Self-assembly of virus like particles and their biomedical applications

Viral capsids are the protein shell of viruses. They can be formed as virus-like particles (VLPs) via the self-assembly process with or without DNA/RNA. It is interesting to reveal their self-assembly process in different virus capsid systems. In this study, both bacterial phage MS2 protein and shrimp white spot syndrome VP28 are recombinantly expressed in a heterologous system. MS2-VLP self-assembly process is known to be a nucleotide-dependent process. However, we found the VP28-VLP self-assembly process as a concentration-dependent process.
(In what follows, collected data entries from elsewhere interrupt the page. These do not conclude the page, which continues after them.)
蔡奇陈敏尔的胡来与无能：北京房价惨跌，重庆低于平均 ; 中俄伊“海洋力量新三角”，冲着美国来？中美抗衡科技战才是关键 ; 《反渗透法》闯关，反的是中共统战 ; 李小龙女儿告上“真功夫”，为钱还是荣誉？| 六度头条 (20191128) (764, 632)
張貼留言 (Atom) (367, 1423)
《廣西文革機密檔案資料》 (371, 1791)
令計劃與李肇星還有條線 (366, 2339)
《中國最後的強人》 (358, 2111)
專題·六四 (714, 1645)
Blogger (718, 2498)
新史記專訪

We observed the particle size of VP28 increase continuously from ~8 nm to ~30 nm when the concentration increased from 62.5 μg/ml to 1 mg/ml. Based on this information, heparin-conjugated VP28-VLPs can be fabricated to enhance the anti-thrombosis function of heparin accordingly. Furthermore, MS2-VLPs have been utilized to encapsulate hydrophobic cargoes and characterized for their drug loading/unloading efficiency. We are actively working to study the delivery efficacy of our both nano-formulation. Moreover, these VLPs did not induce any immune response in animal studies. Therefore, these VLPs will have a huge impact on the application of drugs/gene delivery.